● **Provided data**
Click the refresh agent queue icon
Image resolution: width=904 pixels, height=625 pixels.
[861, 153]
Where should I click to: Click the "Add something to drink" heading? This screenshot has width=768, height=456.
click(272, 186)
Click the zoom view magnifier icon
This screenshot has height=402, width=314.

● **Task**
Wherever the string "icon" appears in the records above, copy the line it sits in.

● **Answer for this exercise**
Click the refresh agent queue icon
Click the zoom view magnifier icon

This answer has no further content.